Your instructions
Whenever a line below mentions the word "computer", that line should be copied.

Records supplied
◆ ◆ ◆

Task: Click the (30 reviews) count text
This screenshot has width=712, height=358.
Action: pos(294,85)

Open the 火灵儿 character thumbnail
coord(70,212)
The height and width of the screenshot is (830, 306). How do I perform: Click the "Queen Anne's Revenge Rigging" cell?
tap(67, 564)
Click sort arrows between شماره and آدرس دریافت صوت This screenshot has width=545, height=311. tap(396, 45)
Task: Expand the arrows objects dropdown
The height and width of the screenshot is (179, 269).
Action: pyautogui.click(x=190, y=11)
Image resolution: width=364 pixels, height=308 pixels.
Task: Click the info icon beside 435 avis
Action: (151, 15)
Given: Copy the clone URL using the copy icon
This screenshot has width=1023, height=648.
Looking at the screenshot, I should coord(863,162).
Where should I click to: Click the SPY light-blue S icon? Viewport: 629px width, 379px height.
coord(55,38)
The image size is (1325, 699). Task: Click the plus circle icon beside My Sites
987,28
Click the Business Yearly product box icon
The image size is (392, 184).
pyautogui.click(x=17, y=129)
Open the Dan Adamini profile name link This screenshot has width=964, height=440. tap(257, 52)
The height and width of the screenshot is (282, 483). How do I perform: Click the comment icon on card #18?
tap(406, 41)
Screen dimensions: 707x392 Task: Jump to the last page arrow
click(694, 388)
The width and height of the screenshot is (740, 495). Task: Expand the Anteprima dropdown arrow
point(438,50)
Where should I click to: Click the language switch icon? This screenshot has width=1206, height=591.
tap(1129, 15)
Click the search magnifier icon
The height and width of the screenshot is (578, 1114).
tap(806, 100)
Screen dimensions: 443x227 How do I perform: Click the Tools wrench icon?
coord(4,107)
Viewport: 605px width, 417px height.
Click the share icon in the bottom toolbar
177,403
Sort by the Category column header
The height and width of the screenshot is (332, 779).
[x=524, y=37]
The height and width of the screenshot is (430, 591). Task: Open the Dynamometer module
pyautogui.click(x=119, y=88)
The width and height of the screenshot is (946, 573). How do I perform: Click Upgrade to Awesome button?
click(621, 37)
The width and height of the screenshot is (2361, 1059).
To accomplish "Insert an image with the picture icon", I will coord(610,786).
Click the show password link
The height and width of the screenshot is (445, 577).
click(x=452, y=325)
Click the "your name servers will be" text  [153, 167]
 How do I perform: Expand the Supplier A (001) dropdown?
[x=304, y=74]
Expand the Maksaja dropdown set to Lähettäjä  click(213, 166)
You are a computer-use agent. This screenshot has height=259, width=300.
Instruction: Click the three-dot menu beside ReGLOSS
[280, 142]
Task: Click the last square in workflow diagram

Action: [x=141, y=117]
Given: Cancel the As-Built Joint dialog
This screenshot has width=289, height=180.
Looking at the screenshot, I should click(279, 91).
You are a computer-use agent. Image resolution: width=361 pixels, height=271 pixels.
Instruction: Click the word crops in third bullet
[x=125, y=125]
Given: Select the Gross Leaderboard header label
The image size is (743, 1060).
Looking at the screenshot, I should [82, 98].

◆ ◆ ◆

Solved exercise
You are a computer-use agent. This screenshot has height=259, width=300.
You are a computer-use agent. Image resolution: width=361 pixels, height=271 pixels.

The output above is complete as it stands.